### Required work
Transcribe the listing exactly as written. Leave the images out.
===
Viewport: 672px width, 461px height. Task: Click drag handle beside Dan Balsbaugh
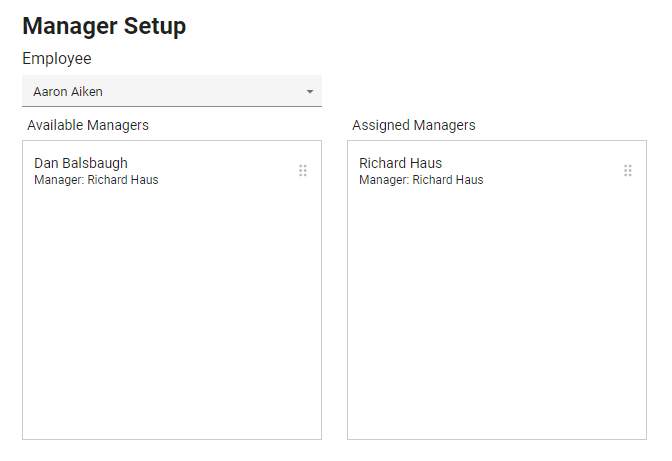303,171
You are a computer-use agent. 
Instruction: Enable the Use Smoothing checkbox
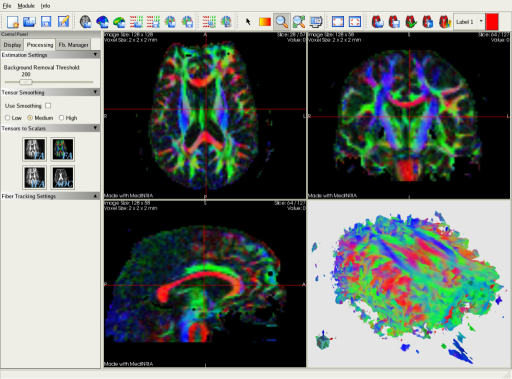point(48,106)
===
### Solution to this exercise
Viewport: 672px width, 461px height. Task: Click drag handle beside Dan Balsbaugh
303,171
You are a computer-use agent. 
Instruction: Enable the Use Smoothing checkbox
point(48,106)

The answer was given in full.